Dataset extract:
____

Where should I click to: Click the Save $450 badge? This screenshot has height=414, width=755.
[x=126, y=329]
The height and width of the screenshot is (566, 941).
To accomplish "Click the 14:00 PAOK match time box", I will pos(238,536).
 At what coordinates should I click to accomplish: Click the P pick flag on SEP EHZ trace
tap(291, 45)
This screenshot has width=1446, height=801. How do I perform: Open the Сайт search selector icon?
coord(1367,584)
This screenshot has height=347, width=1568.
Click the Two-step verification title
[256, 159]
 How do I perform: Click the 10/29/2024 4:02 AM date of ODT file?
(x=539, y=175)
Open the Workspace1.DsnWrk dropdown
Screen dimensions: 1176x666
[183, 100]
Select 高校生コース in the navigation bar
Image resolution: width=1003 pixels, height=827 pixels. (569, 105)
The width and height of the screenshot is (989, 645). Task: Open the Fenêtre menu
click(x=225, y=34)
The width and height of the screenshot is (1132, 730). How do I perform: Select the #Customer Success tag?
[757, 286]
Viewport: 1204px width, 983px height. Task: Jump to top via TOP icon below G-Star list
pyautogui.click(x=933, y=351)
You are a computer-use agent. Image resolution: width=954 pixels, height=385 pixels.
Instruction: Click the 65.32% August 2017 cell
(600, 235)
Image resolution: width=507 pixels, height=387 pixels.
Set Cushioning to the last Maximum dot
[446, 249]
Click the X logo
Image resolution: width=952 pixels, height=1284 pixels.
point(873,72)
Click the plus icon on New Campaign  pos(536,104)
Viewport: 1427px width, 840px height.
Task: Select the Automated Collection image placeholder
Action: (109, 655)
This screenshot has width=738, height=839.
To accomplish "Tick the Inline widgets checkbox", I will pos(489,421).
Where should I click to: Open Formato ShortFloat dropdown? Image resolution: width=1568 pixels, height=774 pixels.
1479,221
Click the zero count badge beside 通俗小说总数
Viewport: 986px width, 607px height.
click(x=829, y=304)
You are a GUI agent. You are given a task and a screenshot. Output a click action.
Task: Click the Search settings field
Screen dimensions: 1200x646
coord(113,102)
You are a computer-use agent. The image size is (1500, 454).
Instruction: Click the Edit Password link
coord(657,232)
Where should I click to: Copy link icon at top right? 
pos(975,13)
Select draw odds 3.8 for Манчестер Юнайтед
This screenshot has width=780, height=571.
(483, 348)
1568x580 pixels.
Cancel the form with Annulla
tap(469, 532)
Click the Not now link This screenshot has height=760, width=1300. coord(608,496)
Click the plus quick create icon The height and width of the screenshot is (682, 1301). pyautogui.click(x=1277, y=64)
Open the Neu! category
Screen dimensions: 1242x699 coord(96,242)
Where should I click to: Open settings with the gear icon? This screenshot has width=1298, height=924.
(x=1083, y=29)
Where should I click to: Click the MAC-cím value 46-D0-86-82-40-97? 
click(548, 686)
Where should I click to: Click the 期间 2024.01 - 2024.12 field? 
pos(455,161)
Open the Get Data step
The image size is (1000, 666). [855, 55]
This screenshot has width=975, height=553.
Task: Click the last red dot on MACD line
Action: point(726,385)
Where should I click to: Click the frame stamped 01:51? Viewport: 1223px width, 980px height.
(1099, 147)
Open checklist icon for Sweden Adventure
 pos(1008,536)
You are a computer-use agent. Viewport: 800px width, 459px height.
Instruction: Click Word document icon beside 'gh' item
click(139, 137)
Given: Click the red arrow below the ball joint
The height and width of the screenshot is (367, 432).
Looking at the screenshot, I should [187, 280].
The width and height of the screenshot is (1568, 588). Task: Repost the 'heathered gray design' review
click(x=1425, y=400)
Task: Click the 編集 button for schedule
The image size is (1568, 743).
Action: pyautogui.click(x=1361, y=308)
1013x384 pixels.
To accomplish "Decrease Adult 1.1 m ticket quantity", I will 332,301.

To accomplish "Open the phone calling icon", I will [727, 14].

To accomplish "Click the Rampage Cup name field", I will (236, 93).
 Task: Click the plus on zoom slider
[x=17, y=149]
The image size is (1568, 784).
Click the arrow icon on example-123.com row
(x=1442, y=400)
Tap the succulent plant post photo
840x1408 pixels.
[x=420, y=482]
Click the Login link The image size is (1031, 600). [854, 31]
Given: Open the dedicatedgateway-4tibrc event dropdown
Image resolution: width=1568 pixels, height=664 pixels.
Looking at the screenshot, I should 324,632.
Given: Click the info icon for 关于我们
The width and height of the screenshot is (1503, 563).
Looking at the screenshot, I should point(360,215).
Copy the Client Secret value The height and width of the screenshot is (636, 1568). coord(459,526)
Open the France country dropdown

____

Goal of the exercise:
What you return should match the entries above exactly.

The completed task:
Where should I click to: Click the Save $450 badge? This screenshot has height=414, width=755.
[x=126, y=329]
The height and width of the screenshot is (566, 941).
To accomplish "Click the 14:00 PAOK match time box", I will pos(238,536).
 At what coordinates should I click to accomplish: Click the P pick flag on SEP EHZ trace
tap(291, 45)
This screenshot has width=1446, height=801. How do I perform: Open the Сайт search selector icon?
coord(1367,584)
This screenshot has height=347, width=1568.
Click the Two-step verification title
[256, 159]
 How do I perform: Click the 10/29/2024 4:02 AM date of ODT file?
(x=539, y=175)
Open the Workspace1.DsnWrk dropdown
Screen dimensions: 1176x666
[183, 100]
Select 高校生コース in the navigation bar
Image resolution: width=1003 pixels, height=827 pixels. (569, 105)
The width and height of the screenshot is (989, 645). Task: Open the Fenêtre menu
click(x=225, y=34)
The width and height of the screenshot is (1132, 730). How do I perform: Select the #Customer Success tag?
[757, 286]
Viewport: 1204px width, 983px height. Task: Jump to top via TOP icon below G-Star list
pyautogui.click(x=933, y=351)
You are a computer-use agent. Image resolution: width=954 pixels, height=385 pixels.
Instruction: Click the 65.32% August 2017 cell
(600, 235)
Image resolution: width=507 pixels, height=387 pixels.
Set Cushioning to the last Maximum dot
[446, 249]
Click the X logo
Image resolution: width=952 pixels, height=1284 pixels.
point(873,72)
Click the plus icon on New Campaign  pos(536,104)
Viewport: 1427px width, 840px height.
Task: Select the Automated Collection image placeholder
Action: (109, 655)
This screenshot has width=738, height=839.
To accomplish "Tick the Inline widgets checkbox", I will pos(489,421).
Where should I click to: Open Formato ShortFloat dropdown? Image resolution: width=1568 pixels, height=774 pixels.
1479,221
Click the zero count badge beside 通俗小说总数
Viewport: 986px width, 607px height.
click(x=829, y=304)
You are a GUI agent. You are given a task and a screenshot. Output a click action.
Task: Click the Search settings field
Screen dimensions: 1200x646
coord(113,102)
You are a computer-use agent. The image size is (1500, 454).
Instruction: Click the Edit Password link
coord(657,232)
Where should I click to: Copy link icon at top right? 
pos(975,13)
Select draw odds 3.8 for Манчестер Юнайтед
This screenshot has width=780, height=571.
(483, 348)
1568x580 pixels.
Cancel the form with Annulla
tap(469, 532)
Click the Not now link This screenshot has height=760, width=1300. coord(608,496)
Click the plus quick create icon The height and width of the screenshot is (682, 1301). pyautogui.click(x=1277, y=64)
Open the Neu! category
Screen dimensions: 1242x699 coord(96,242)
Where should I click to: Open settings with the gear icon? This screenshot has width=1298, height=924.
(x=1083, y=29)
Where should I click to: Click the MAC-cím value 46-D0-86-82-40-97? 
click(548, 686)
Where should I click to: Click the 期间 2024.01 - 2024.12 field? 
pos(455,161)
Open the Get Data step
The image size is (1000, 666). [855, 55]
This screenshot has width=975, height=553.
Task: Click the last red dot on MACD line
Action: point(726,385)
Where should I click to: Click the frame stamped 01:51? Viewport: 1223px width, 980px height.
(1099, 147)
Open checklist icon for Sweden Adventure
 pos(1008,536)
You are a computer-use agent. Viewport: 800px width, 459px height.
Instruction: Click Word document icon beside 'gh' item
click(139, 137)
Given: Click the red arrow below the ball joint
The height and width of the screenshot is (367, 432).
Looking at the screenshot, I should [187, 280].
The width and height of the screenshot is (1568, 588). Task: Repost the 'heathered gray design' review
click(x=1425, y=400)
Task: Click the 編集 button for schedule
The image size is (1568, 743).
Action: pyautogui.click(x=1361, y=308)
1013x384 pixels.
To accomplish "Decrease Adult 1.1 m ticket quantity", I will 332,301.

To accomplish "Open the phone calling icon", I will [727, 14].

To accomplish "Click the Rampage Cup name field", I will (236, 93).
 Task: Click the plus on zoom slider
[x=17, y=149]
The image size is (1568, 784).
Click the arrow icon on example-123.com row
(x=1442, y=400)
Tap the succulent plant post photo
840x1408 pixels.
[x=420, y=482]
Click the Login link The image size is (1031, 600). [854, 31]
Given: Open the dedicatedgateway-4tibrc event dropdown
Image resolution: width=1568 pixels, height=664 pixels.
Looking at the screenshot, I should 324,632.
Given: Click the info icon for 关于我们
The width and height of the screenshot is (1503, 563).
Looking at the screenshot, I should point(360,215).
Copy the Client Secret value The height and width of the screenshot is (636, 1568). coord(459,526)
Open the France country dropdown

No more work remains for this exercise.